# PROBLEM REQUIREMENTS
Make an exact copy of the listing underneath, skipping each picture.

# SOURCE DATA
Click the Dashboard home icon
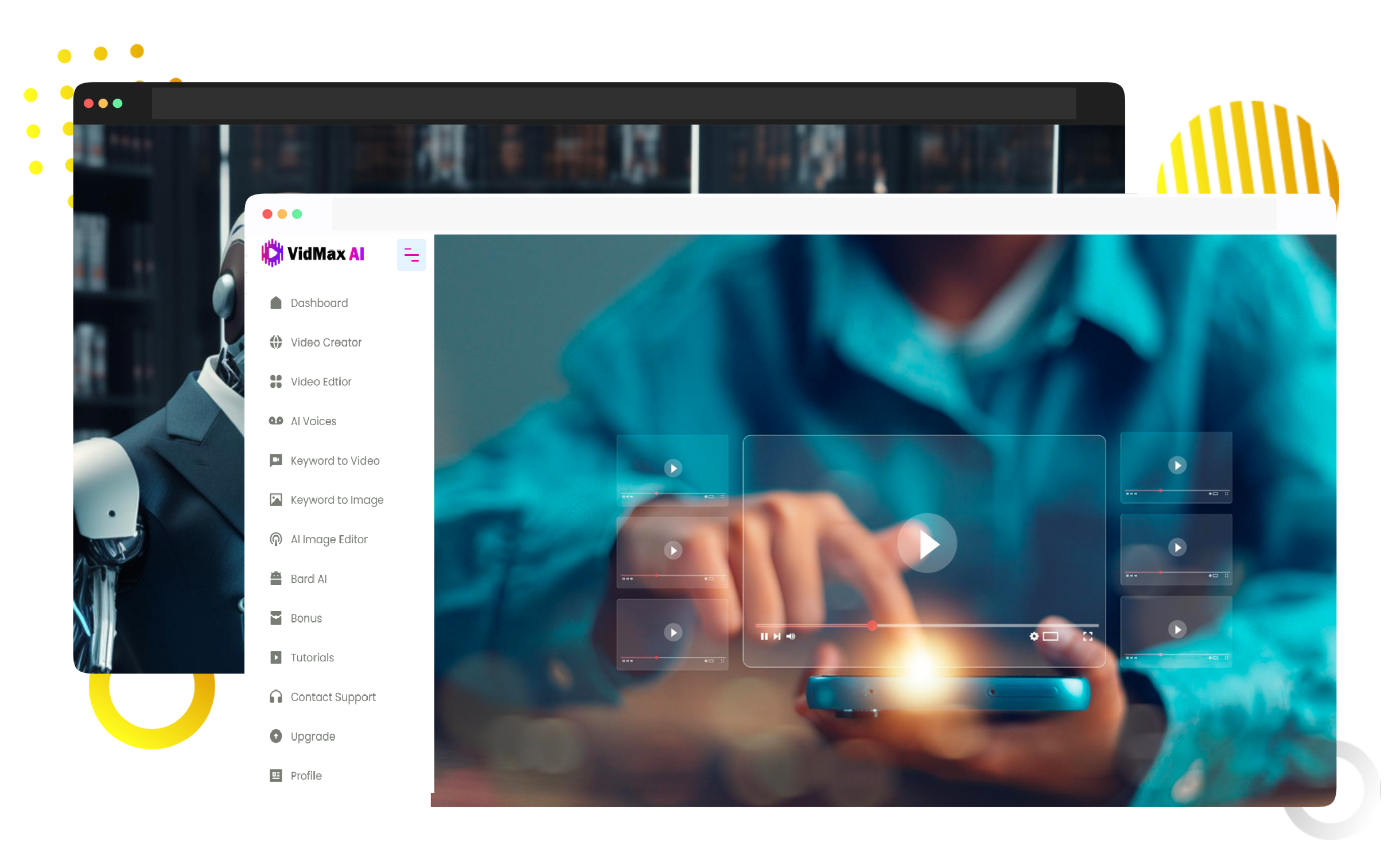 pos(275,303)
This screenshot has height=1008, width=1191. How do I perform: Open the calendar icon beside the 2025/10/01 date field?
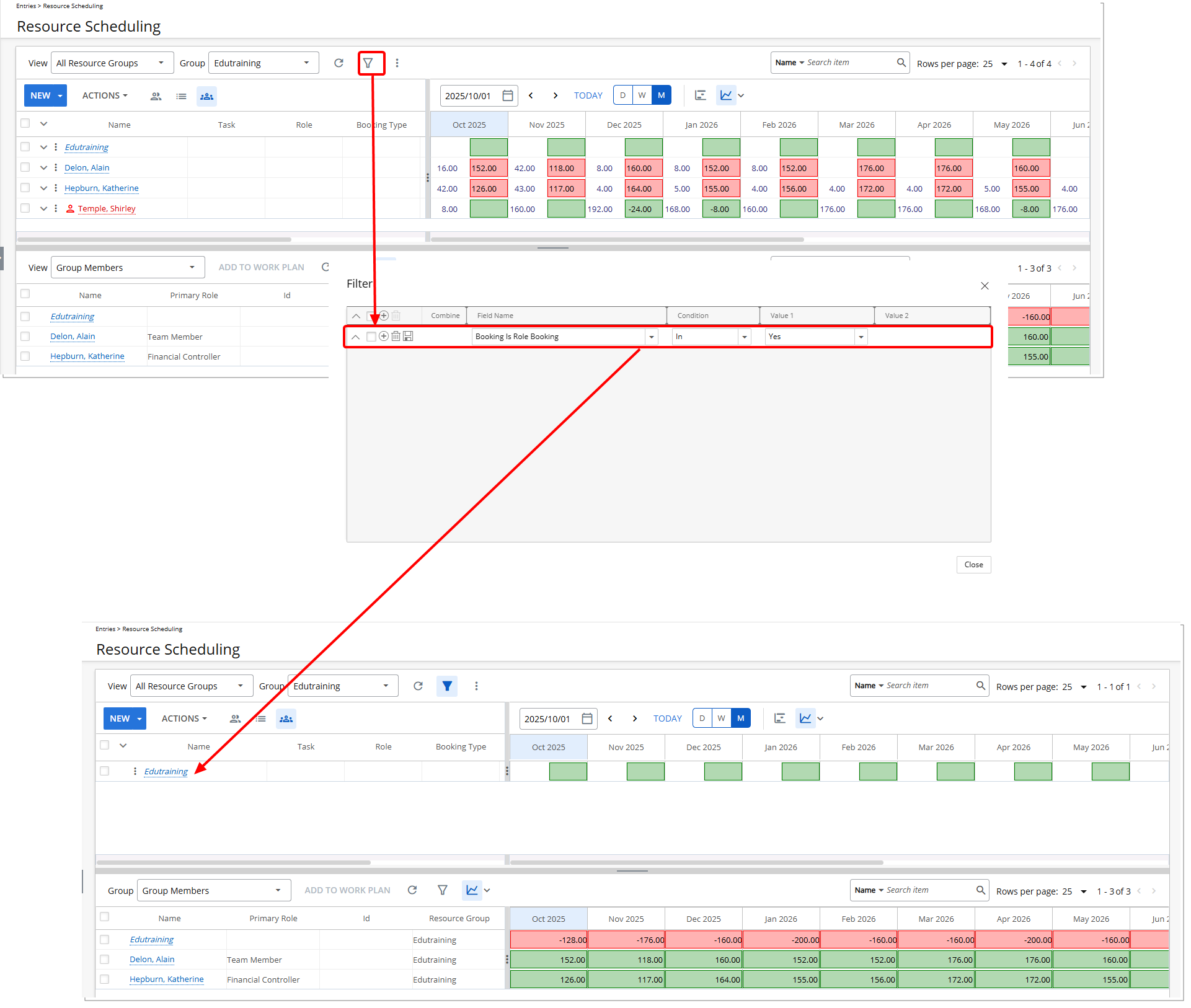tap(507, 95)
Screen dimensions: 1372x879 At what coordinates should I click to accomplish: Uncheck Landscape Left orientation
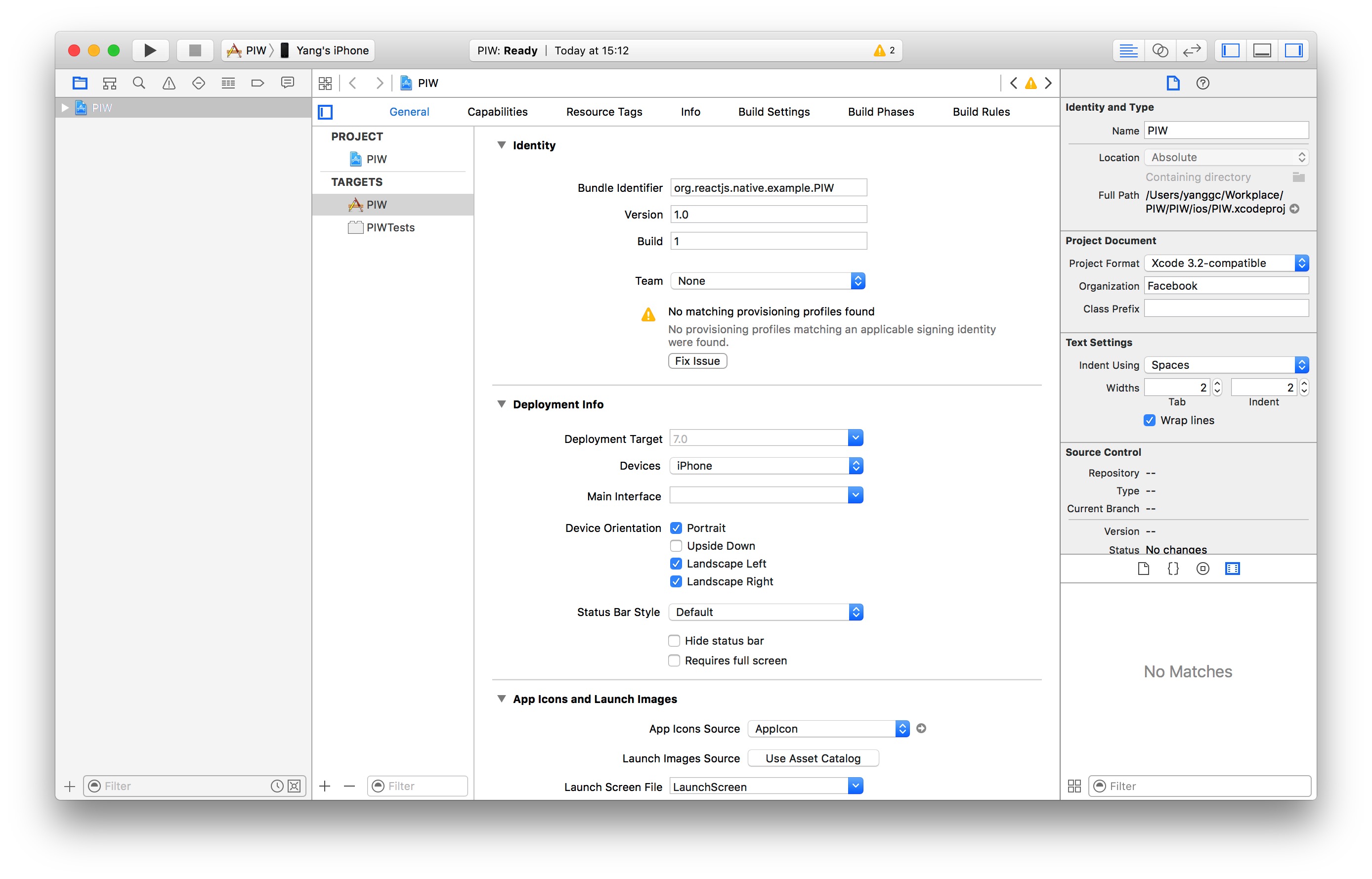pyautogui.click(x=676, y=564)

# TASK RESPONSE
Click the Dashboard home icon
 pos(275,303)
This screenshot has height=1008, width=1191. How do I perform: Open the calendar icon beside the 2025/10/01 date field?
tap(507, 95)
Screen dimensions: 1372x879 At what coordinates should I click to accomplish: Uncheck Landscape Left orientation
pyautogui.click(x=676, y=564)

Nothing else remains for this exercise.